BACKGROUND: Diabetes mellitus type II and arterial hypertension are major risk factors for peripheral arterial disease and have been considered to reduce collateral growth (arteriogenesis). Collateral growth proceeds through different stages. Vascular proliferation and macrophage accumulation are hallmarks of early collateral growth.

MATERIAL AND METHODS: We here compare the impact of arterial hypertension and diabetes mellitus type II on collateral proliferation (Brdu incorporation) and macrophage accumulation (ED 2 staining) as well as collateral vessel function (collateral conductance) in a rat model of peripheral vascular disease (femoral artery occlusion), diabetes mellitus type II (Zucker fatty diabetic rats and Zucker lean rat controls) and arterial hypertension (induced via clip placement around the right renal arteriy). We furthermore tested the impact of monocyte chemoattractant protein-1 (MCP‑1) on collateral proliferation and macrophage accumulation in these models

RESULTS: Diabetic animals showed reduced vascular proliferation and macrophage accumulation, which however did not translate into a change of collateral conductance. Hypertensive animals on the contrary had reduced collateral conductances without altered macrophage accumulation and only a marginal reduction in collateral proliferation. Infusion of MCP‑1 only enhanced vascular proliferation in diabetic animals.

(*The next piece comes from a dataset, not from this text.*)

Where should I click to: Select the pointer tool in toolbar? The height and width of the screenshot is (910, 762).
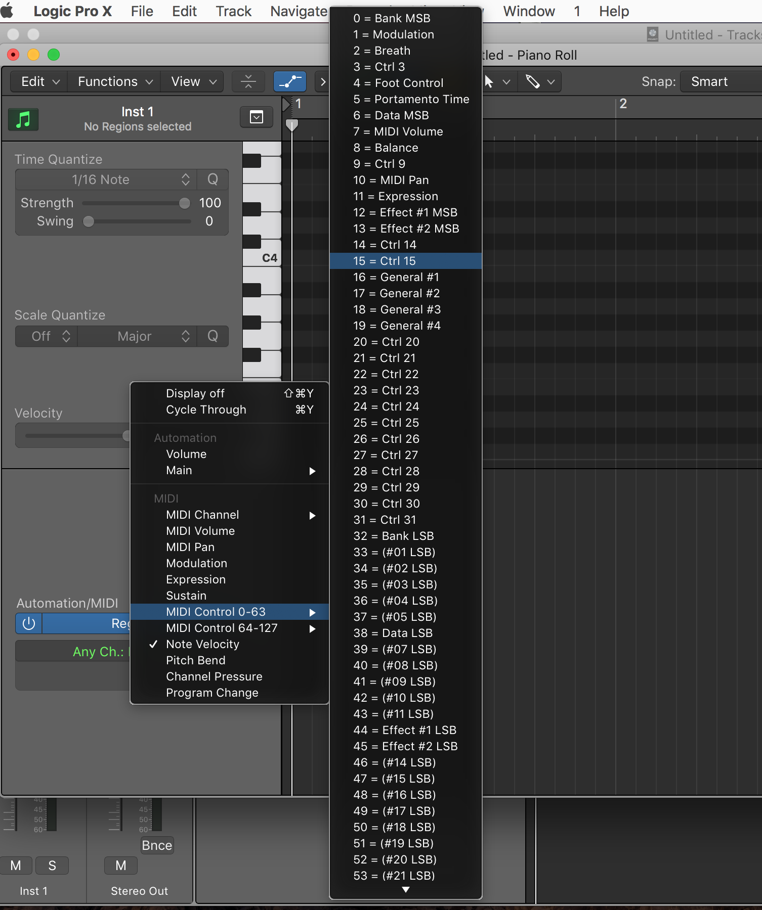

CONCLUSIONS: These findings illustrate that impaired monocyte/macrophage recruitment is responsible for reduced collateral growth under diabetic conditions but not in arterial hypertension suggesting that diabetes mellitus in particular affects early stages of collateral growth whereas hypertension has its impact on later remodeling stages. Successful pro-arteriogenic treatment strategies in a patient population that presents with diabetes mellitus and arterial hypertension need to address different stages of collateral growth and thus different molecular and cellular targets simultaneously.